__Your objective__. Pull out of the data below the stretch of lines bounded by the one containing "Click the yellow" and the one containing "Task: Mute AnimLayer1 in the layer editor", both bounds included, unchanged.

__Available data__.
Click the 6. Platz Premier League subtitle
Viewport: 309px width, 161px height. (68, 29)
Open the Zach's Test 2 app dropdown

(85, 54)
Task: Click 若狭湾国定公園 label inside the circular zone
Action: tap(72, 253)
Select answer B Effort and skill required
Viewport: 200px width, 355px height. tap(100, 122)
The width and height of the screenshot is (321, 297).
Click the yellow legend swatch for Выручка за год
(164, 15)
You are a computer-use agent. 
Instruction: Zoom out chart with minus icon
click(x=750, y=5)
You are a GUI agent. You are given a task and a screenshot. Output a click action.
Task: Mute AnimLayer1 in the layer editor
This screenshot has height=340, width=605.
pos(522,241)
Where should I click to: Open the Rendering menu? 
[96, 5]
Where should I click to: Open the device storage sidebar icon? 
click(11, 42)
* * *
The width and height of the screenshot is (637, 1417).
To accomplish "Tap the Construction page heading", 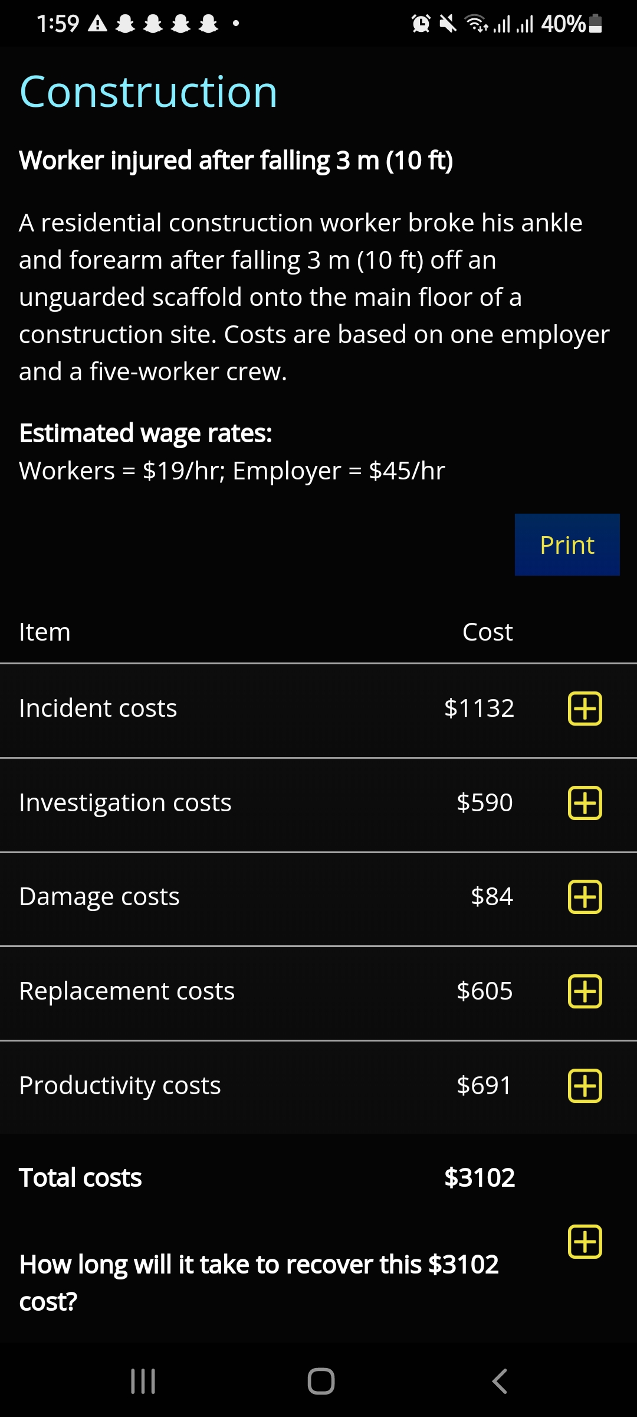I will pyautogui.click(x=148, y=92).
==
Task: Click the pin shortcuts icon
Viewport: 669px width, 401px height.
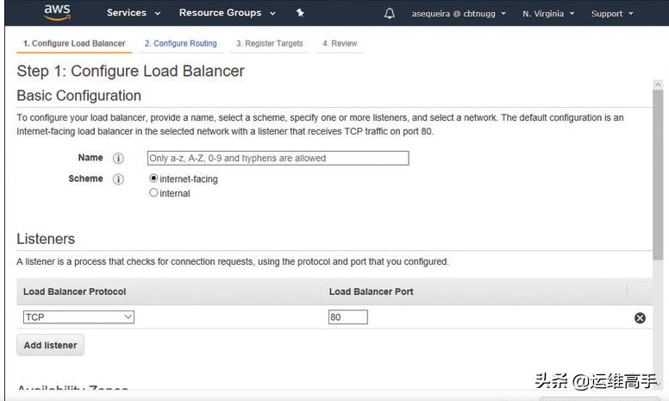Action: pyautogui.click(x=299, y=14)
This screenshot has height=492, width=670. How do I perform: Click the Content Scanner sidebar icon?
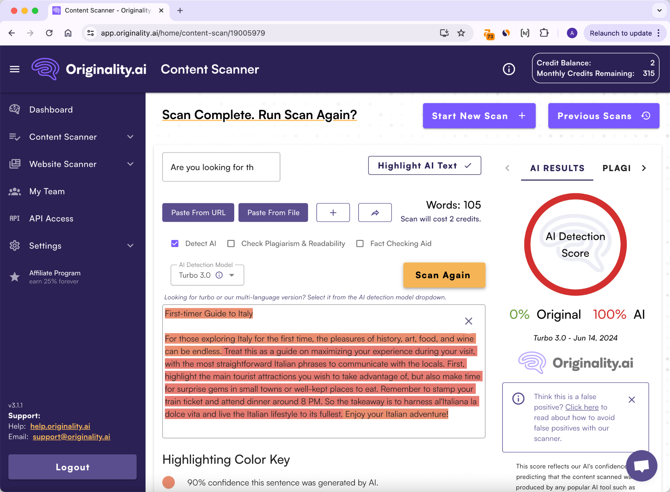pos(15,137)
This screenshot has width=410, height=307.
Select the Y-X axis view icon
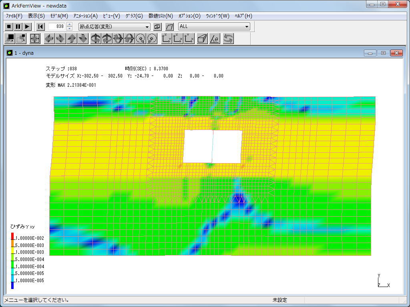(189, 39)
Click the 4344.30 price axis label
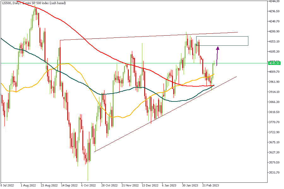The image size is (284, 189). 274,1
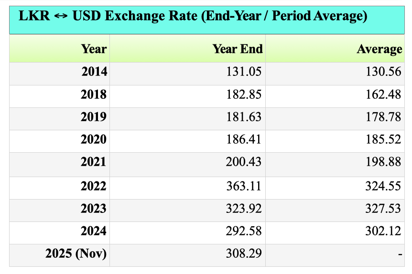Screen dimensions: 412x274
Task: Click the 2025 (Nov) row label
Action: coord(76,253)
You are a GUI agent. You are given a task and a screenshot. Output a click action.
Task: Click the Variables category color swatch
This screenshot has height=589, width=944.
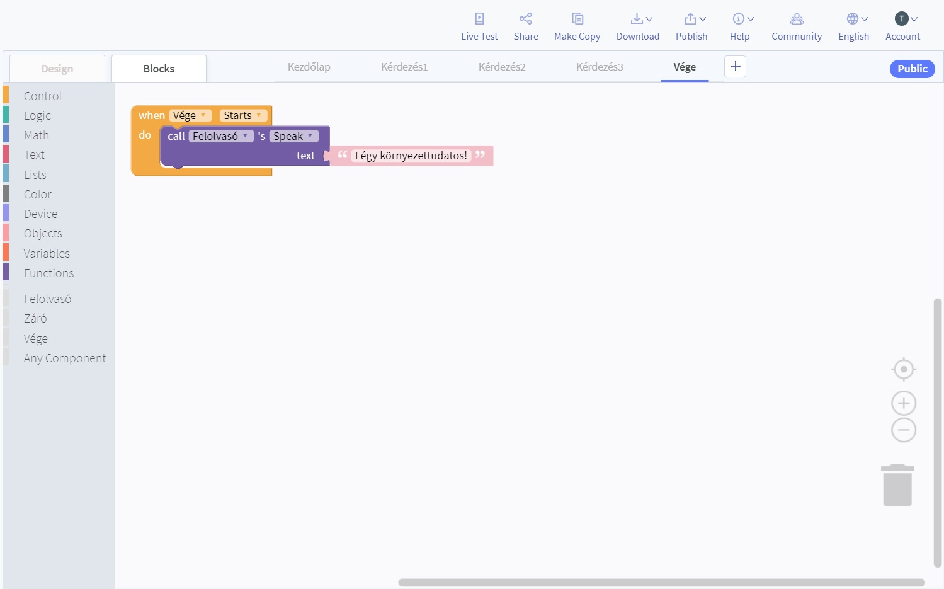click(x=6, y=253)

__Result below__.
Click the yellow legend swatch for Выручка за год
(164, 15)
You are a computer-use agent. 
Instruction: Zoom out chart with minus icon
click(x=750, y=5)
You are a GUI agent. You are given a task and a screenshot. Output a click action.
Task: Mute AnimLayer1 in the layer editor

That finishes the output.